[SOURCE EXTRACT]:
>>>>>

Below is music ("Come On All You Coal Miners") by Sarah Ogan Gunning, 1910 - 1983, daughter of the Kentucky coal mines, who lost two children to starvation and her husband to TB. She began singing and writing songs to try to help organize her neighbors to join the union and stand up to the oppression of the coal miners.
Listen to this music after you watch today's Company Bosses/CEOs whining in front of Congress ("Please sir -- could I have more") for more money to be stolen from already-desperate and impoverished workers and given to the bosses. Making their request to the same politicians they have so handsomely "supported" by contributions, corruption, back-room deals and bribes. Promising Congress that if they're given the money, they'll throw thousands more Americans out of work and bust the unions. "We promise."

<<<<<

[DATASET RECORDS]:
>>>>>

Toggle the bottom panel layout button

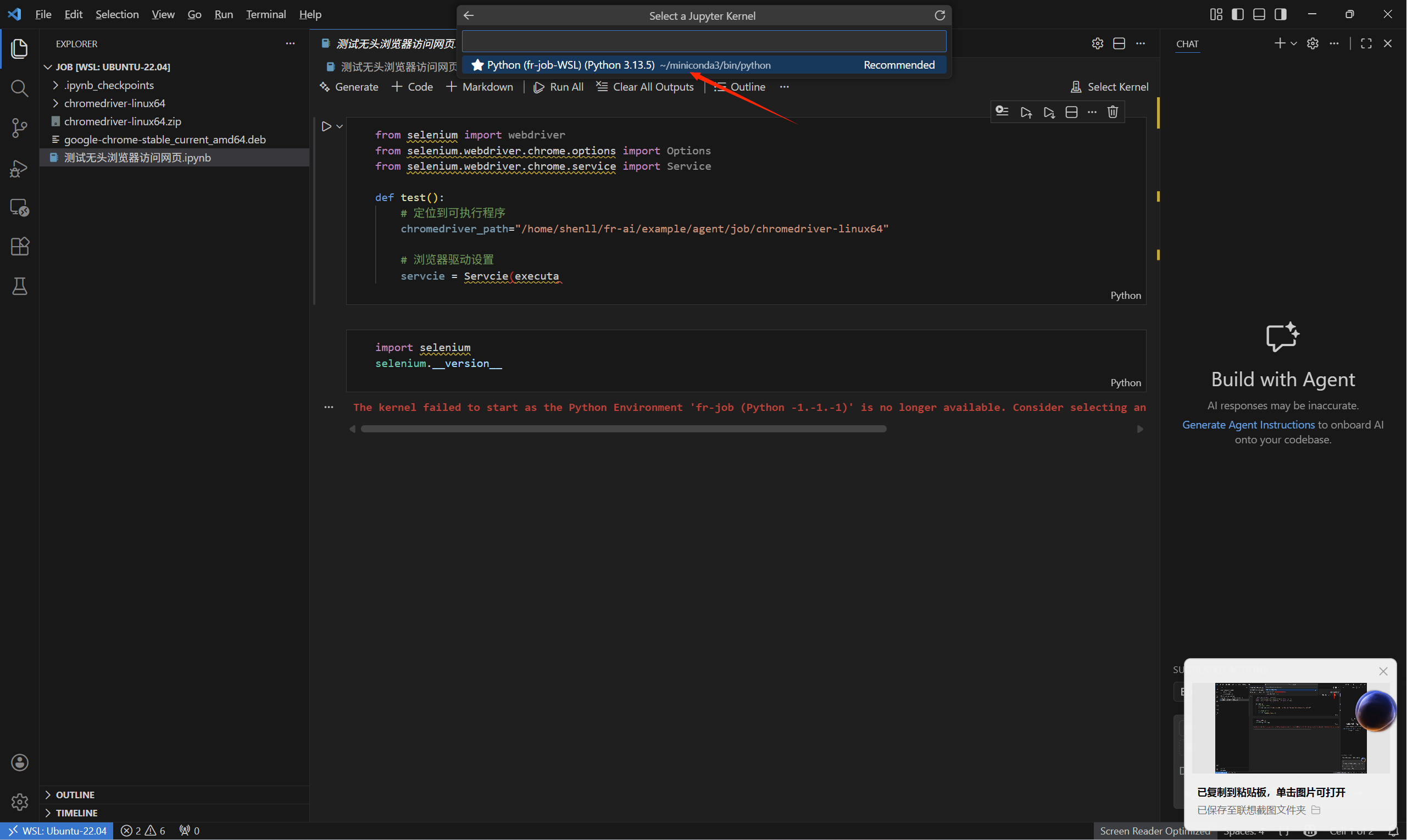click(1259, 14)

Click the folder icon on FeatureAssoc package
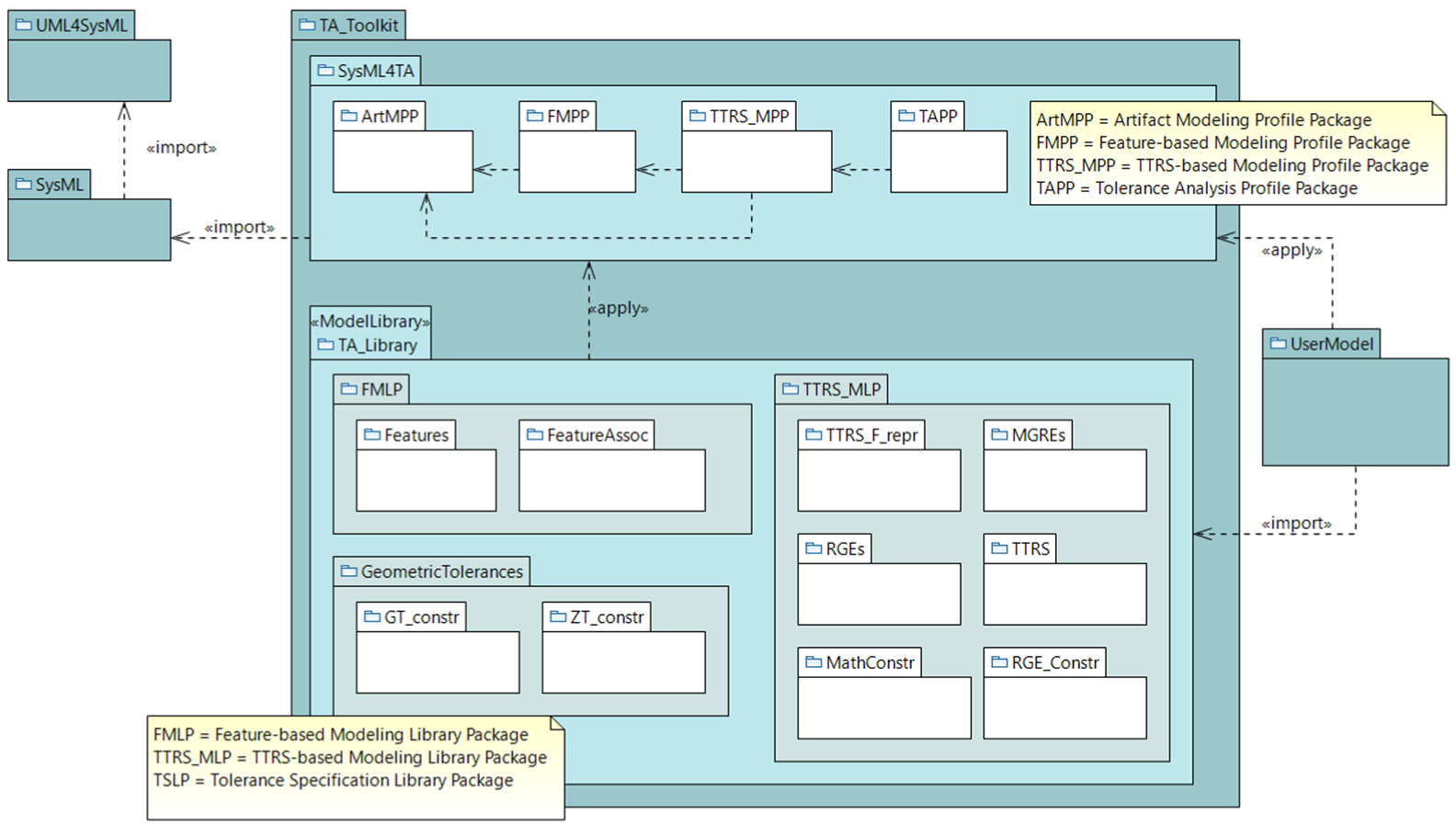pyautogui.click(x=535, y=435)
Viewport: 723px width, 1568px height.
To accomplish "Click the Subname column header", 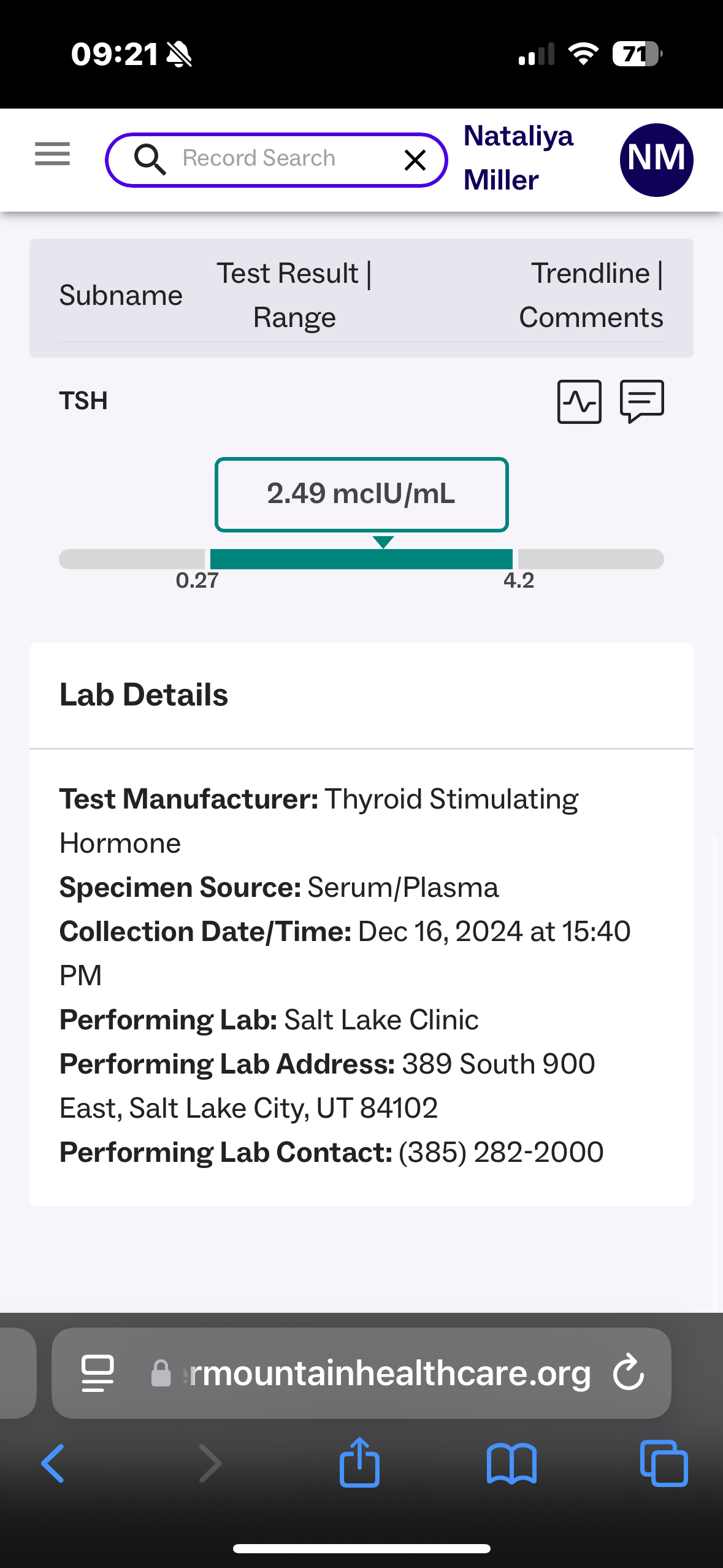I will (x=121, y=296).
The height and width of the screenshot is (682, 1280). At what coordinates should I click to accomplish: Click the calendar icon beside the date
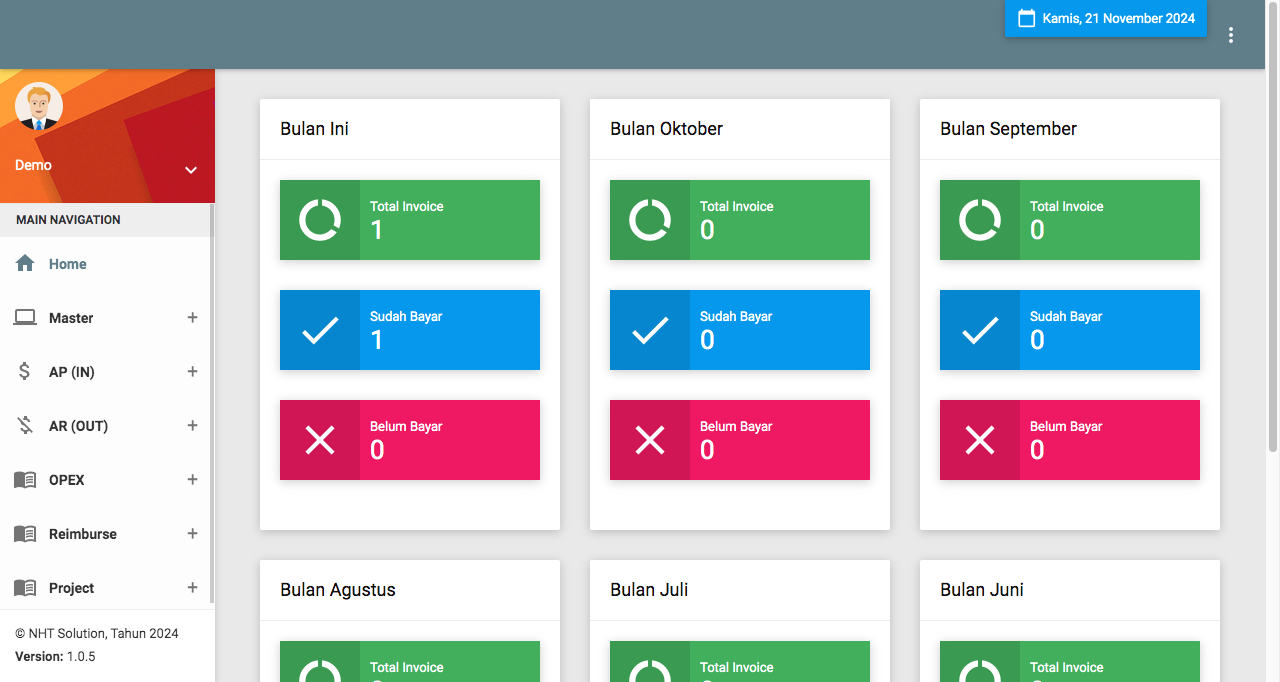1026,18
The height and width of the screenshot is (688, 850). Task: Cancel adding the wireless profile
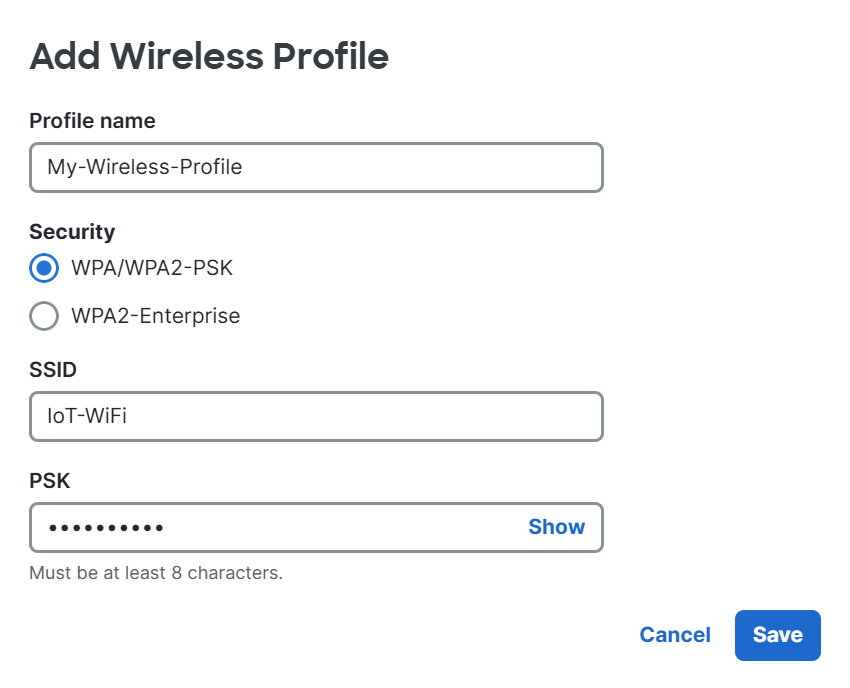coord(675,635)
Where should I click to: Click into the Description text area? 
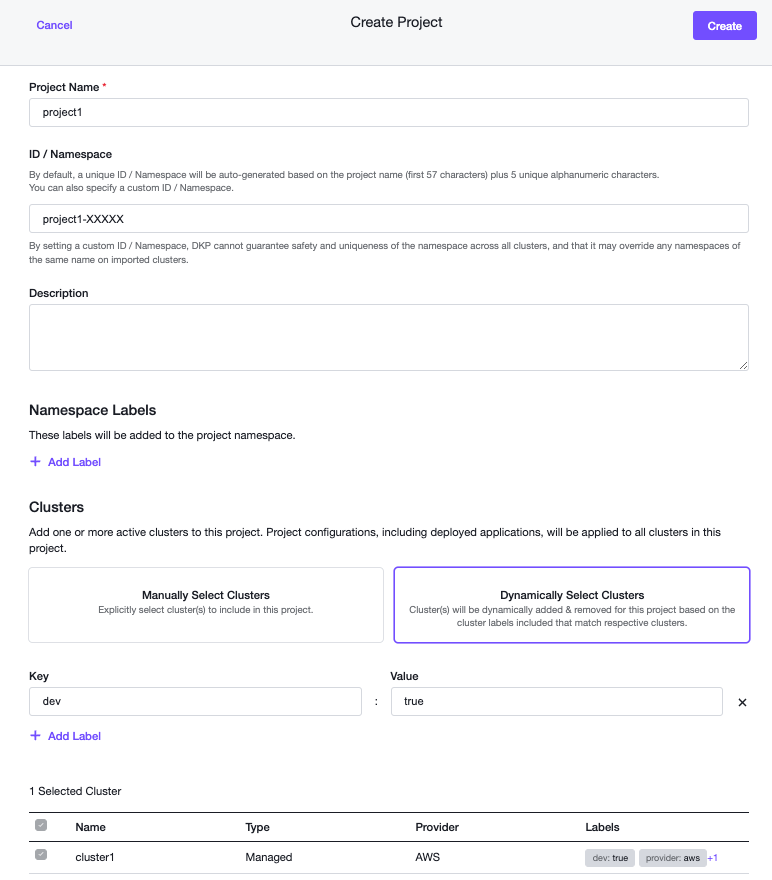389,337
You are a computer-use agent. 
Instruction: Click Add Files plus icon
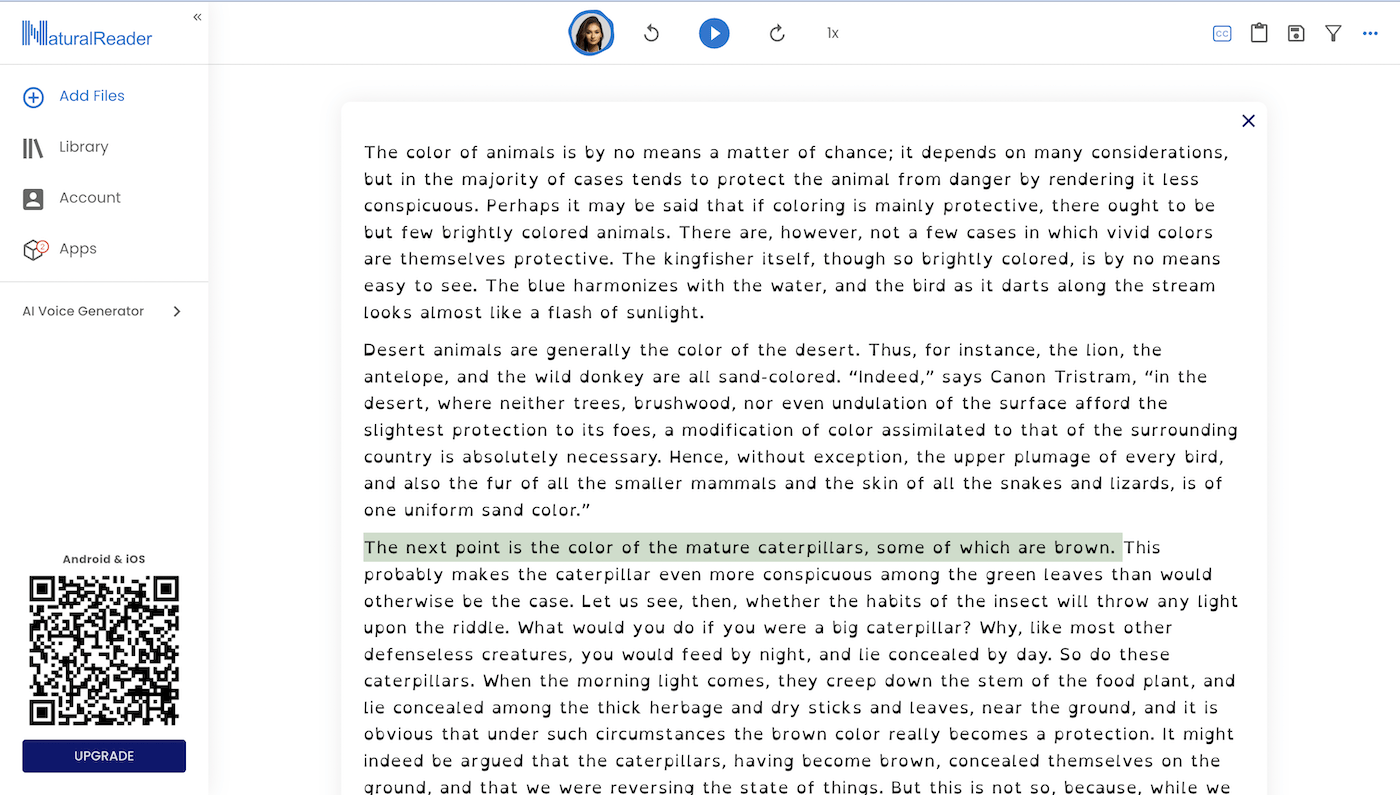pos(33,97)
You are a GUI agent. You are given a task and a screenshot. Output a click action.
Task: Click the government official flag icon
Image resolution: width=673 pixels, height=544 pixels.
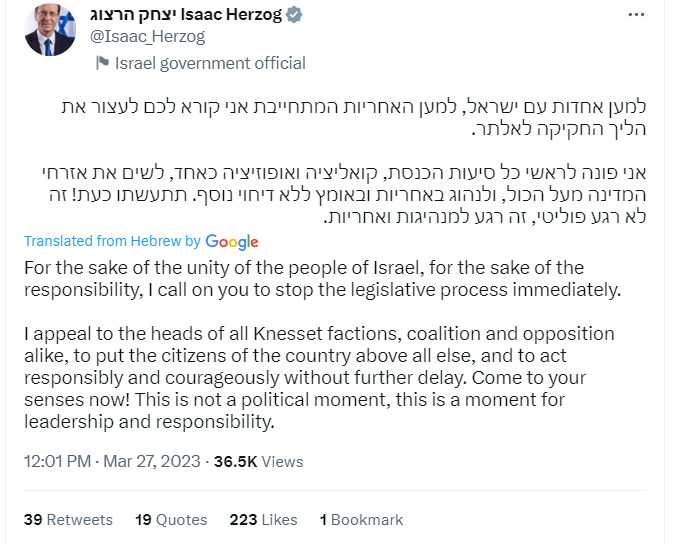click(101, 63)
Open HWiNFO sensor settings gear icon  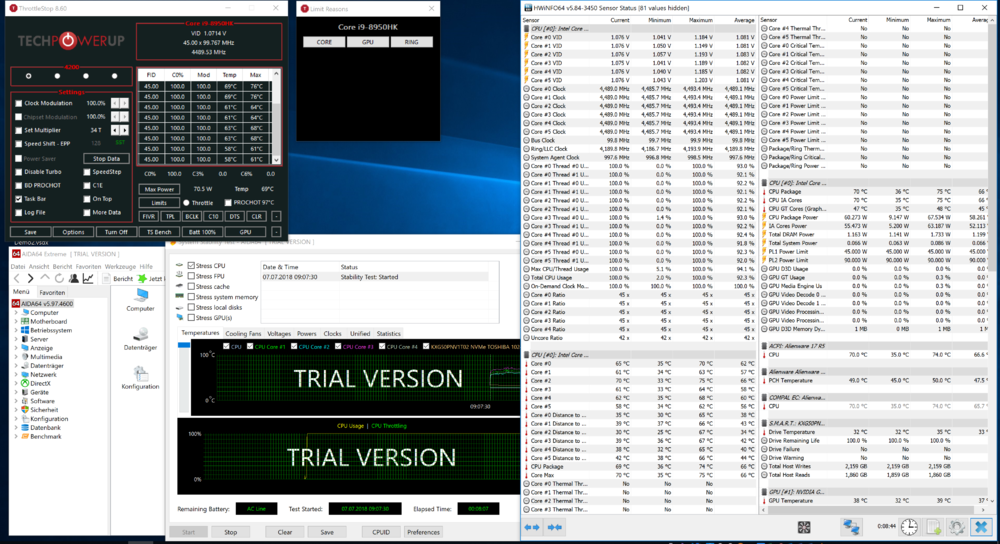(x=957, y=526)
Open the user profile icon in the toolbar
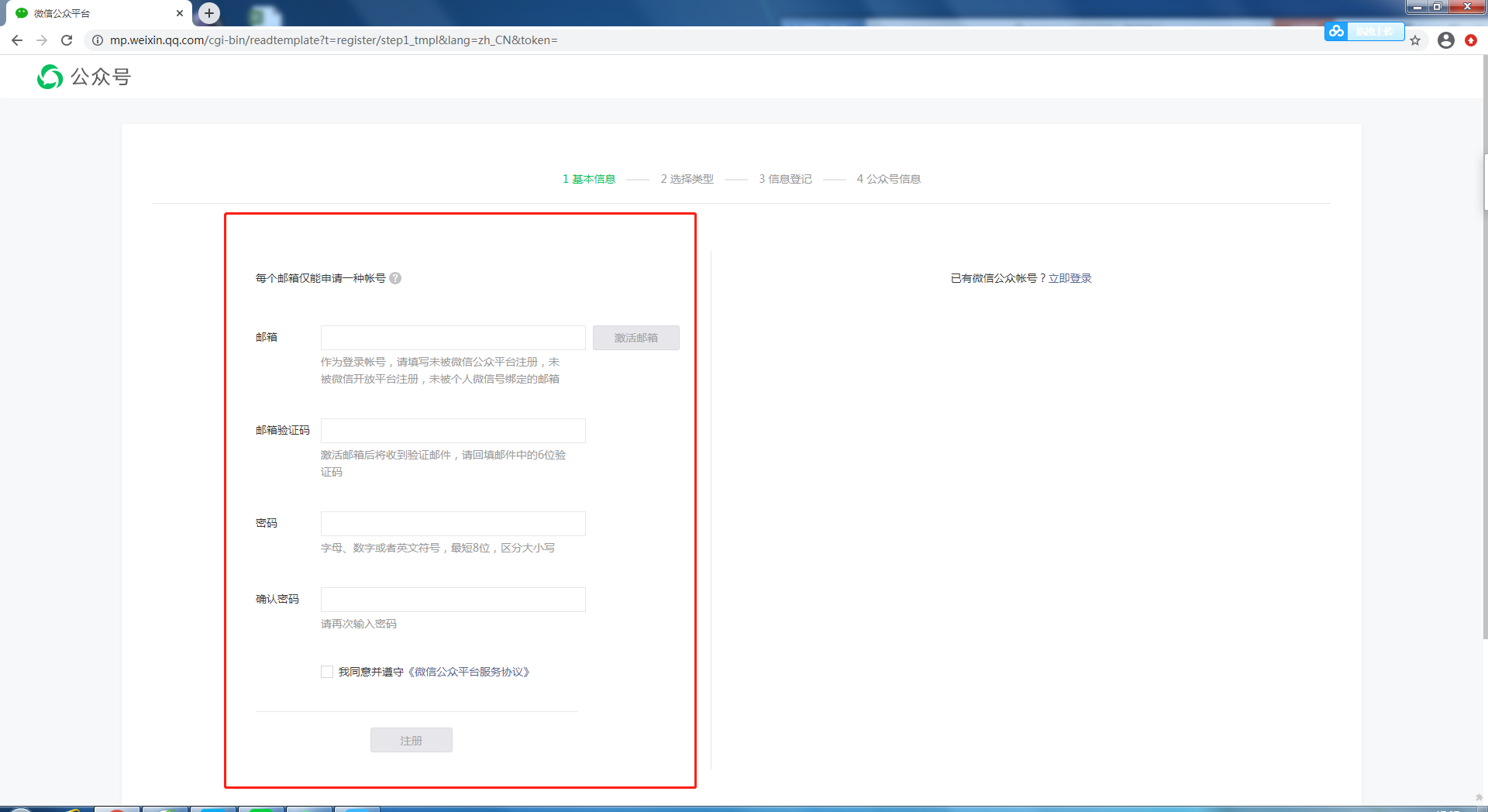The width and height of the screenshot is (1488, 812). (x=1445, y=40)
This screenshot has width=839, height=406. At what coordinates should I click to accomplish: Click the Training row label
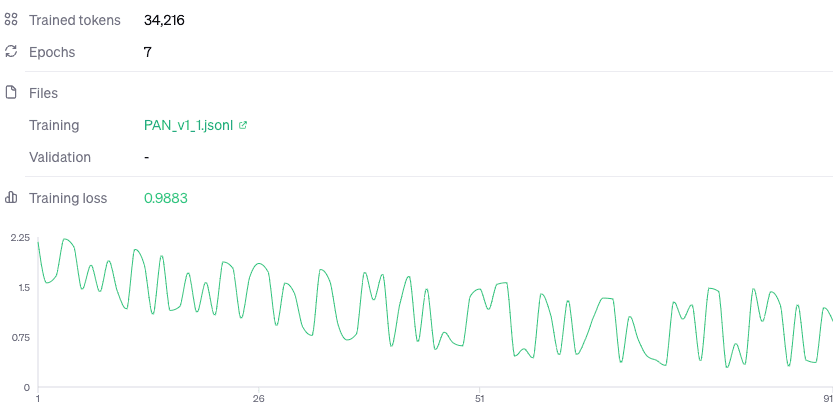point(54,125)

<<<<<

[WHAT YOU NEED TO DO]:
Decide whether each statement agrees with the passage on Sarah Ogan Gunning. Answer yes or no for each, quoting the words of the passage that settle it.
1. Sarah Ogan Gunning's husband died of TB.
2. She started writing songs to entertain the owners of the coal mines.
3. The company bosses promise Congress that they will hire thousands more Americans.

[FULL ANSWER]:
1. Yes: "lost two children to starvation and her husband to TB"
2. No: "She began singing and writing songs to try to help organize her neighbors to join the union"
3. No: "they'll throw thousands more Americans out of work"